## [Your task]
Retype all of the entries word for word.

## [Data]
- - - - - - -
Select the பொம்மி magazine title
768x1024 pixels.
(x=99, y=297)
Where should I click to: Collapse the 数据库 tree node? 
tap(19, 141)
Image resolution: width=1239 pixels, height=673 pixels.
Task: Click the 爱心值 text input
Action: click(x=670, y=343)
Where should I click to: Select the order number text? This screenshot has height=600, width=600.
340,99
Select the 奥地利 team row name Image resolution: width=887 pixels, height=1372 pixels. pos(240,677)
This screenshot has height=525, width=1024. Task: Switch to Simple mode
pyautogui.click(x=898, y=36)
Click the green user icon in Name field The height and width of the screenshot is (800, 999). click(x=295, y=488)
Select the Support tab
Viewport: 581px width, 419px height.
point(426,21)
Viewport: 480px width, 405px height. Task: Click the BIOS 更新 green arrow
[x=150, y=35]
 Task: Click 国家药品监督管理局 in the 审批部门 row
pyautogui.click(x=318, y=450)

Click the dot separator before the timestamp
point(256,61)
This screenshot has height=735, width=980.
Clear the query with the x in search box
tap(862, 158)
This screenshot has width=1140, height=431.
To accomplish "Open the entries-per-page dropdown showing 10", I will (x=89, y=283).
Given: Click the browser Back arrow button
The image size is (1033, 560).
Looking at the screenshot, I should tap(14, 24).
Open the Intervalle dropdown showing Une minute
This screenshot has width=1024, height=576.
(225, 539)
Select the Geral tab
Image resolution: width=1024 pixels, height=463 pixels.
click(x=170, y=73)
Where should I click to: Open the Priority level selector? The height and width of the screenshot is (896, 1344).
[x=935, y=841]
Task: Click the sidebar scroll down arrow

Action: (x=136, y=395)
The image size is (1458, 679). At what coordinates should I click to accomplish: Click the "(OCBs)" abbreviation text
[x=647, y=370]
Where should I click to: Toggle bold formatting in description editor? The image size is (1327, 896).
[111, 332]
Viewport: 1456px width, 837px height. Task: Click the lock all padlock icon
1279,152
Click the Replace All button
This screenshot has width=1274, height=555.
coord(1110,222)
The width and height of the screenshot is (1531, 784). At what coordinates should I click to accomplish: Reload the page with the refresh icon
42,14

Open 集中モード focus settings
- - - - - - -
## [Your solution]
Select the பொம்மி magazine title
768x1024 pixels.
(x=99, y=297)
Where should I click to: Collapse the 数据库 tree node? 
tap(19, 141)
Image resolution: width=1239 pixels, height=673 pixels.
Task: Click the 爱心值 text input
Action: click(x=670, y=343)
Where should I click to: Select the order number text? This screenshot has height=600, width=600.
340,99
Select the 奥地利 team row name Image resolution: width=887 pixels, height=1372 pixels. pos(240,677)
This screenshot has height=525, width=1024. Task: Switch to Simple mode
pyautogui.click(x=898, y=36)
Click the green user icon in Name field The height and width of the screenshot is (800, 999). click(x=295, y=488)
Select the Support tab
Viewport: 581px width, 419px height.
point(426,21)
Viewport: 480px width, 405px height. Task: Click the BIOS 更新 green arrow
[x=150, y=35]
 Task: Click 国家药品监督管理局 in the 审批部门 row
pyautogui.click(x=318, y=450)

Click the dot separator before the timestamp
point(256,61)
This screenshot has height=735, width=980.
Clear the query with the x in search box
tap(862, 158)
This screenshot has width=1140, height=431.
To accomplish "Open the entries-per-page dropdown showing 10", I will (x=89, y=283).
Given: Click the browser Back arrow button
The image size is (1033, 560).
Looking at the screenshot, I should tap(14, 24).
Open the Intervalle dropdown showing Une minute
This screenshot has width=1024, height=576.
(225, 539)
Select the Geral tab
Image resolution: width=1024 pixels, height=463 pixels.
click(x=170, y=73)
Where should I click to: Open the Priority level selector? The height and width of the screenshot is (896, 1344).
[x=935, y=841]
Task: Click the sidebar scroll down arrow

Action: (x=136, y=395)
The image size is (1458, 679). At what coordinates should I click to accomplish: Click the "(OCBs)" abbreviation text
[x=647, y=370]
Where should I click to: Toggle bold formatting in description editor? The image size is (1327, 896).
[111, 332]
Viewport: 1456px width, 837px height. Task: Click the lock all padlock icon
1279,152
Click the Replace All button
This screenshot has width=1274, height=555.
coord(1110,222)
The width and height of the screenshot is (1531, 784). At what coordinates should I click to accomplish: Reload the page with the refresh icon
42,14

Open 集中モード focus settings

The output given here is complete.